In the first post in this series I explained the reasons behind the alternate approach I’m taking to adding Microsoft Defender Advanced Threat Protection (MDATP) into a Microsoft 365 Business Premium (M365BP) tenant, and went through my preferred approach to setting up a new tenant. In this post we switch over to the Azure Portal to set up Azure Security Center as our gateway into the world of MDATP.
I’ve added an Azure subscription to this tenant in order to perform the following steps. You can use whatever type of subscription you have access to that supports chargeable Azure services for these steps
Step 1: Set Up Azure Security Center
You add Azure Security Center (ASC) to your Azure tenant by choosing add a resource and then choosing Azure Security Center. In this case it’s a single subscription in the tenant, but if this tenant had multiple subscriptions I could pick and choose which ones you want to protect. Click on Upgrade to enable Standard protection.
Because this is a new tenant and a new subscription, there aren’t any resource to protect just yet, but we add a virtual machine to trigger the provisioning of MDATP later.
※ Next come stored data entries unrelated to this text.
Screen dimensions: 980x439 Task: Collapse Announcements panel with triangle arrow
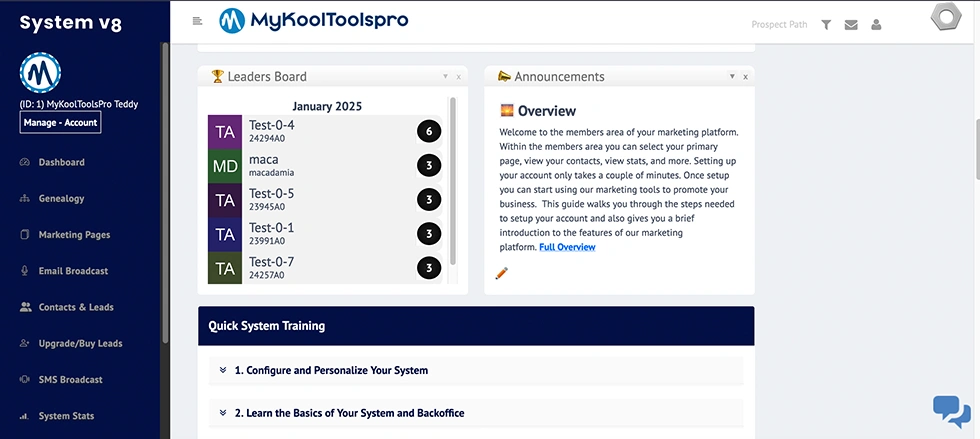(732, 77)

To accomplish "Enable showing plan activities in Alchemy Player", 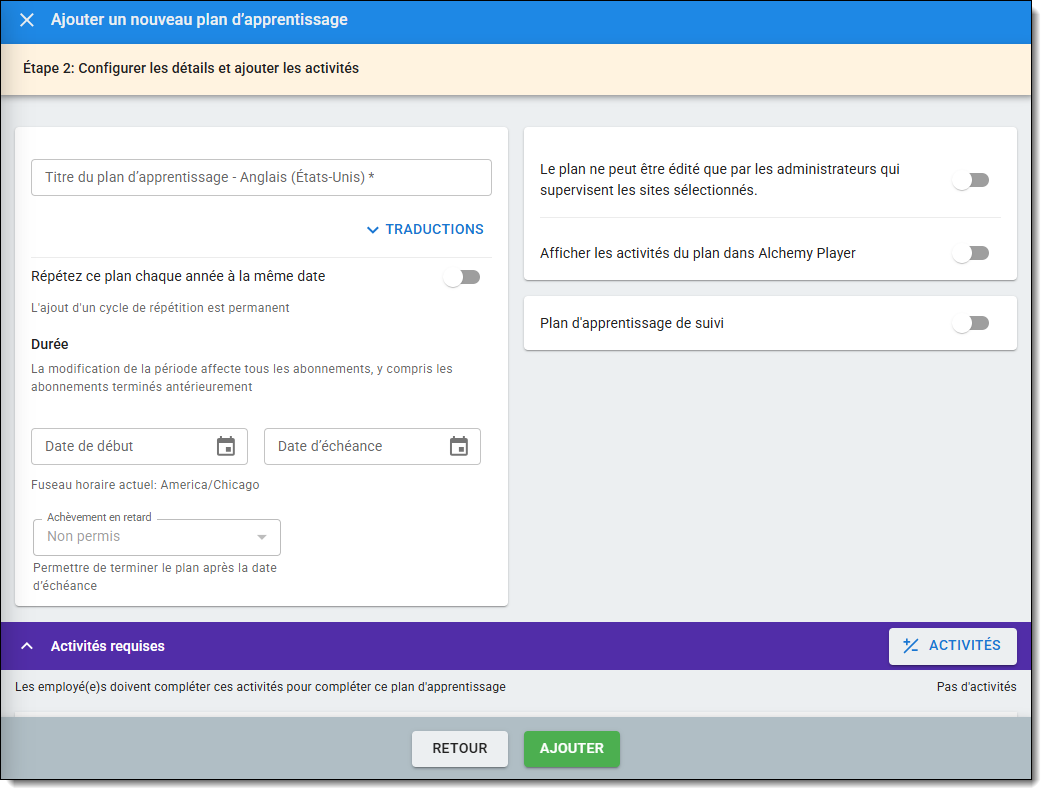I will click(970, 254).
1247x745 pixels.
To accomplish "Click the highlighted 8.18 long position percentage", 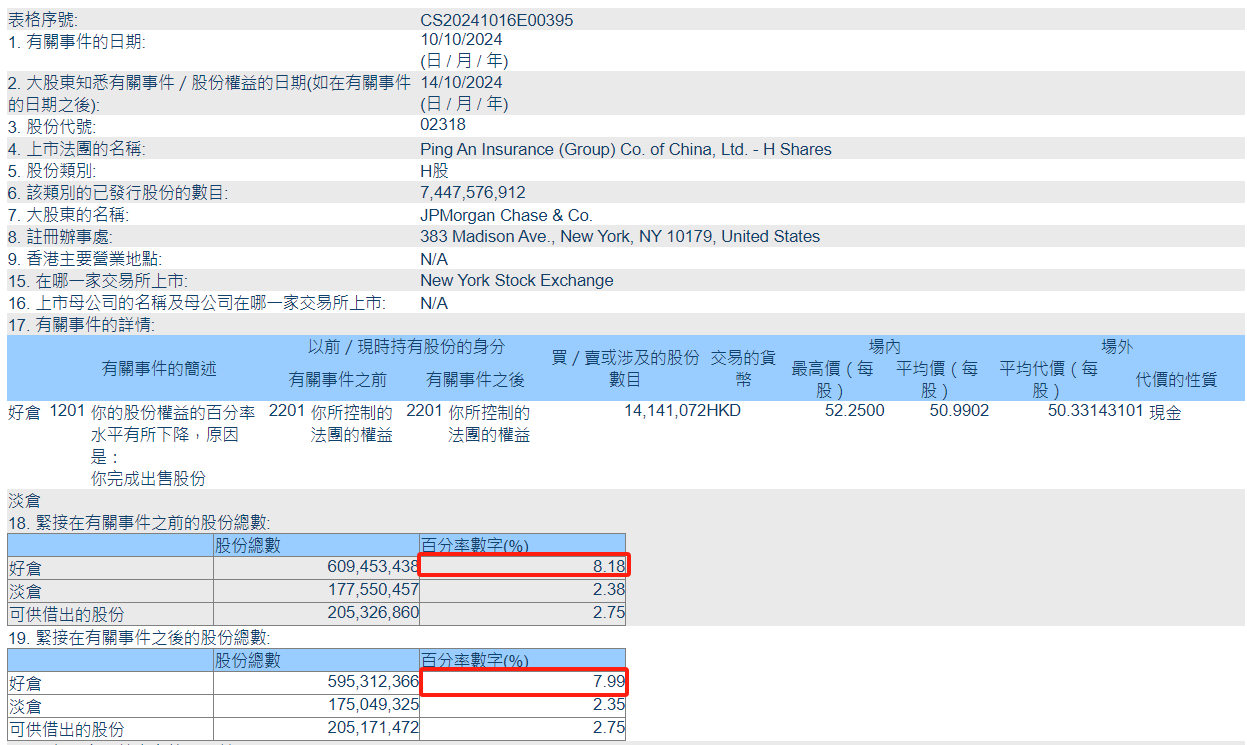I will [609, 567].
Choose Install agents to automatically install the Microsoft Monitoring Agent to any virtual machines we provision.
Now you can see that we have Standard pricing tier enabled under Pricing & Settings.
If you aren’t familiar with Azure Security Center functionality, the Pricing tier page introduces these at a top level, but the only one we are really going to focus on is Threat protection for Azure VMs and non-Azure servers (including Serer EDR), which is provided via MDATP. At a bare minimum you want to enable Standard tier on Virtual machines.
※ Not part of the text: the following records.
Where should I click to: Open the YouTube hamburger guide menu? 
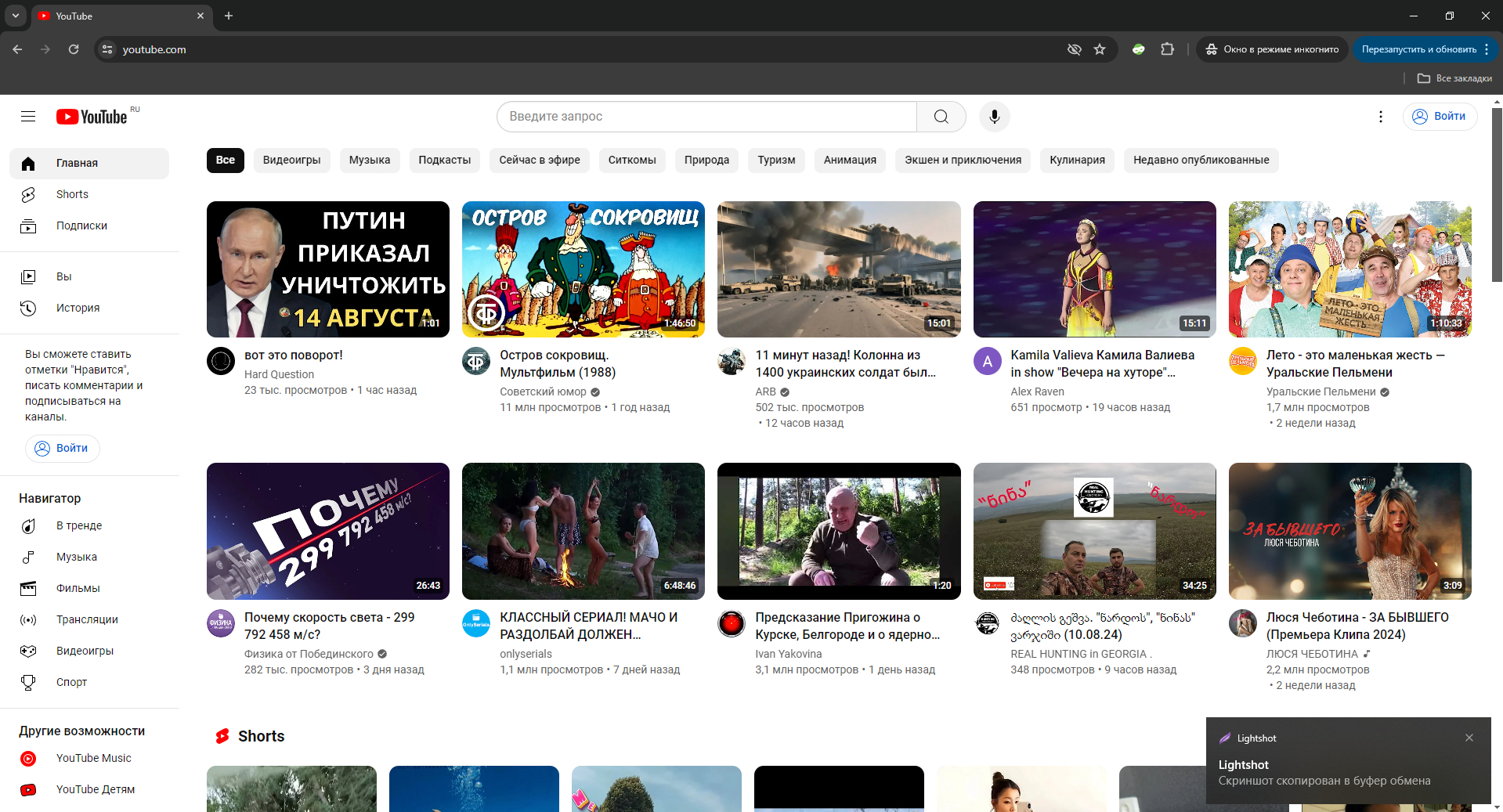click(x=28, y=117)
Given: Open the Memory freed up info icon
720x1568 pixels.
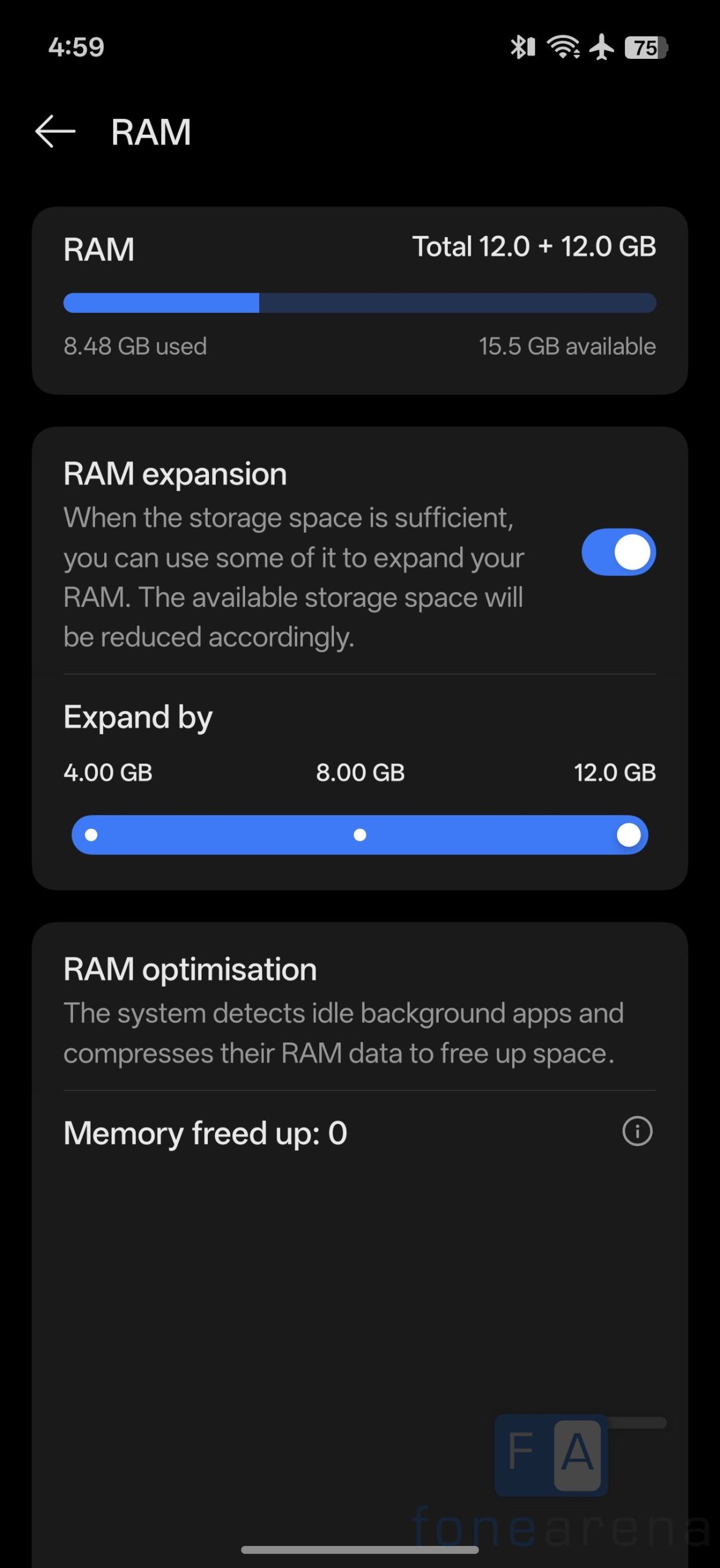Looking at the screenshot, I should (637, 1131).
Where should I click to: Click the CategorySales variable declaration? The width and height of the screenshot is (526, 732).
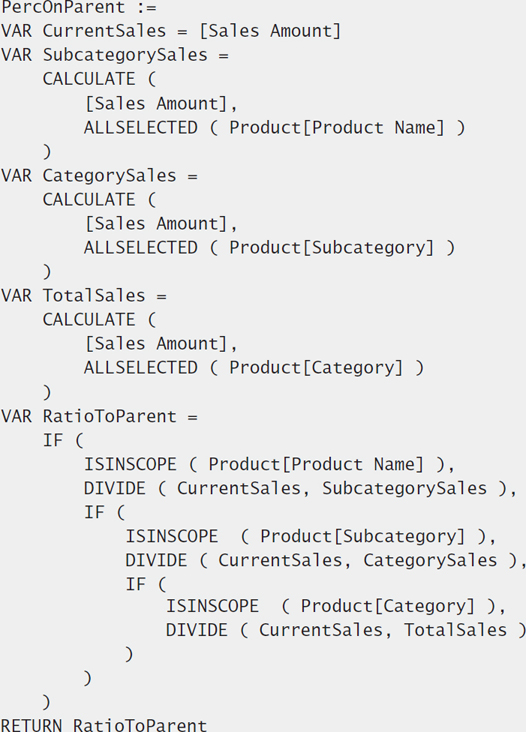point(99,176)
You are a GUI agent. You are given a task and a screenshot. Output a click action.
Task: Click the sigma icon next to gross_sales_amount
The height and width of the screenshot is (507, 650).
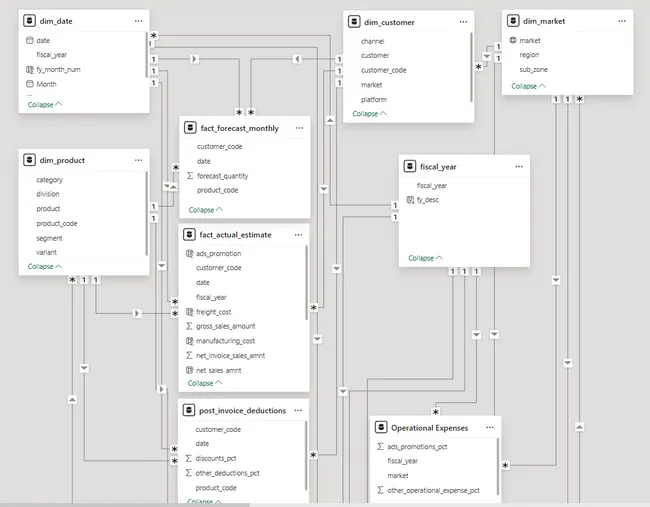point(189,326)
Moving down to Data Collection, you can see that Auto Provisioning is enabled, and we either allow the automatic creation of a Log Analytics workspace or if you want to create your own. In this example I’ll let it make the decisions, but in a production environment you would want to set it up in advance in order to meet your own naming and other governance requirements.
Next we move down to Threat protection, and you can start to see more of the Microsoft 365 integration pieces, with MDATP and MCAS, but remember, MCAS isn’t included here, just MDATP.
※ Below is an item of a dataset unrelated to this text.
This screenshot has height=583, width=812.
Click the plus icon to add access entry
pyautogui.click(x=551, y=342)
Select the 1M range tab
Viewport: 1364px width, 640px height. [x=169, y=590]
Step 2: Set Up A Windows Server 2016 Virtual Machine
While I would prefer to be deploying a Windows Server 2019 virtual machine here, but automatic onboarding isn’t supported here for Windows Server 2019, and I’m really just using this VM to trigger MDATP setup, not to actually be used yet. With that, choose Windows Server 2016 Datacenter in the Azure Marketplace or through your preferred scripting option.
There’s nothing special about the VM configuration, apart from Windows Server Datacenter 2016 instead of 2019. I’ve kept the VM size small to keep costs down.
Skipping ahead to Management, notice the green tick advising that Your subscription is protected by Azure Security Center standard plan. I’ve also chosen to collect both the Boot diagnostics and the OS guest diagnostics.
We then create the VM, and after the initial creation we won’t see anything that really indicates that Azure Security Center is doing anything.
But within a short time frame, you will see a new Resource Group has been created in the region you deployed the VM, named DefaultResourceGroup-XXX, where XXX is the region. If you set up Log Analytics independently you shouldn’t see this change.
Here’s where we need to play a waiting game. The new Resource Group won’t have any resources, and it can take quite a while for the resources to be provisioned.
As I’m currently waiting for these resources to be provisioned in the new tenant, I’m cheating with the screenshot below (think if it as the “here’s one prepared earlier” that we’ve all seen on a television cooking segment). It’s actually from another tenant that has been running longer. I won’t switch tenants at this point, but rather just highlighting that we need to wait for this to be populated before we go any further.